AK Parti İstanbul Milletvekili Ahmet Berat Çonkar ise grubu adına yaptığı konuşmada, deniz taşımacılığının önemi ve bu alandaki risklere dikkati çekti.
Deniz haydutluğunun çözüm anahtarının karada olduğunu, Somali'nin kalkınmasının denizlerdeki riski de azaltacağını belirten Çonkar, uluslararası toplumun bu duruma duyarlı yaklaşması gerektiğini kaydetti.
Çonkar, Türkiye'nin Somali'ye yaptığı katkılar ve desteğin önemine işaret ederek, bu ülkenin yalnızlaşmasının önüne geçilmesi gerektiğini vurguladı.
CHP Adana Milletvekili Faruk Loğoğlu şahsı adına yaptığı konuşmada, tezkereye karşı olmadıklarını, ancak Türkiye'nin Somalili denizcilerin, balıkçıların haklarının korunması için de başka cephelerde girişimde bulunması gerektiğini söyledi.

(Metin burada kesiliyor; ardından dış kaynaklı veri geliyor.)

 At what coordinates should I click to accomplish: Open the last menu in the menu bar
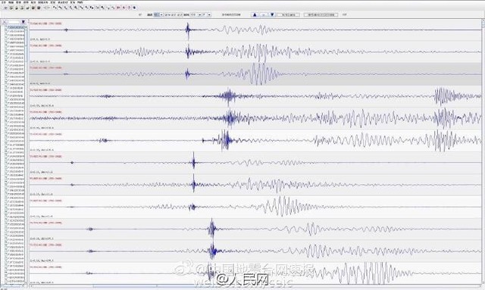80,2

Loğoğlu, Başbakan Ahmet Davutoğlu'nun dış politikasını "hayal dünyasında gezinti" olarak tanımlayan ve bu gezintinin bir türlü sona ermediğini ifade ederek, bu durumun Türkiye'ye yakışmadığını savundu.
Mısır halkını şiddete teşvik eden ve bu ülkedeki yabancıları tehdit eden bazı grupların, Türkiye üzerinden Mısır'a yönelik televizyon yayını yaptıklarının gündeme geldiğini ifade eden Loğoğlu, bunun önlenmesi gerektiğini belirtti. Loğoğlu, buna ilişkin Başbakan Davutoğlu'nun yanıtlaması istemiyle soru önergesi de verdiğini aktararak, yayınların Türkiye'nin dış politikası ve dünyadaki itibarı açısın zararlı olduğunu anlattı.
İktidarın Suriye politikasını da eleştiren Loğoğlu, "AKP'nin Esad saplantılı Suriye politikasının devam ettiğini bir defa daha söylüyoruz. İnsafa gelin, aklınızı başınıza toplayın, Suriye halkının acısının dinmesi için doğru dürüst adımlar atın diyoruz" şeklinde konuştu.
AK Parti Kırıkkale Milletvekili Ramazan Can da şahsı adına konuşmasında tezkerenin önemine işaret ederek, destek beklediklerini söyledi.